EXERCISE PROMPT: Give back, exactly and with nothing else, the lines running from the one that contains "Click the last green data point on chart" to the end of the entries below; do not include pictures.

GIVEN DATA:

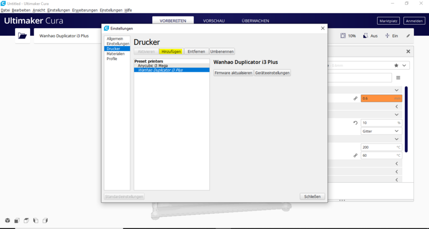Click the 200 °C temperature input field
The height and width of the screenshot is (229, 429).
pyautogui.click(x=377, y=148)
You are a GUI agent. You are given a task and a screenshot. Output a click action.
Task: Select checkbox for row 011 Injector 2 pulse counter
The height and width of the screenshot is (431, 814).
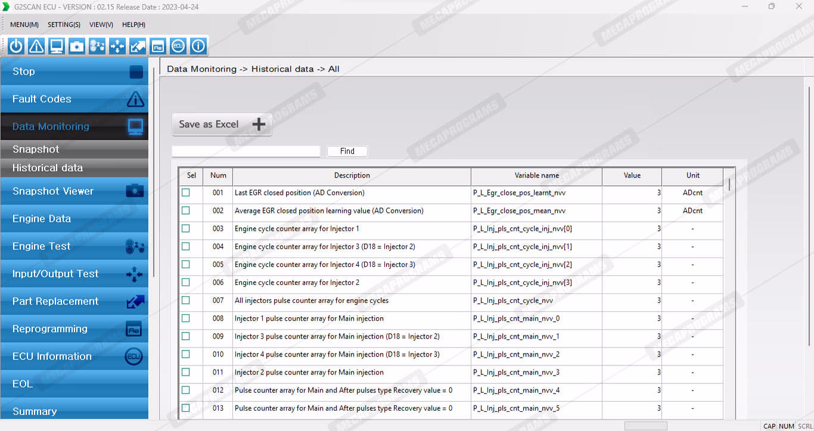click(186, 372)
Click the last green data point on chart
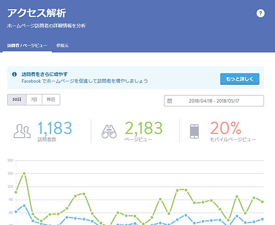This screenshot has width=275, height=225. click(262, 202)
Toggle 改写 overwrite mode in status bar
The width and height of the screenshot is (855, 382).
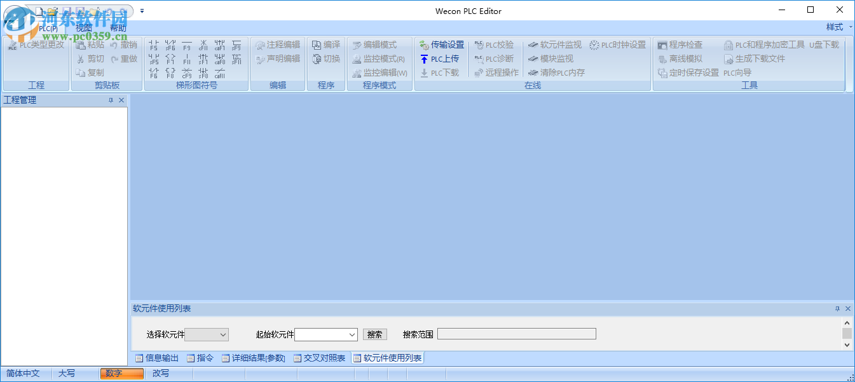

TASK RESPONSE:
Click the last green data point on chart
This screenshot has width=275, height=225. click(262, 202)
Toggle 改写 overwrite mode in status bar
The width and height of the screenshot is (855, 382).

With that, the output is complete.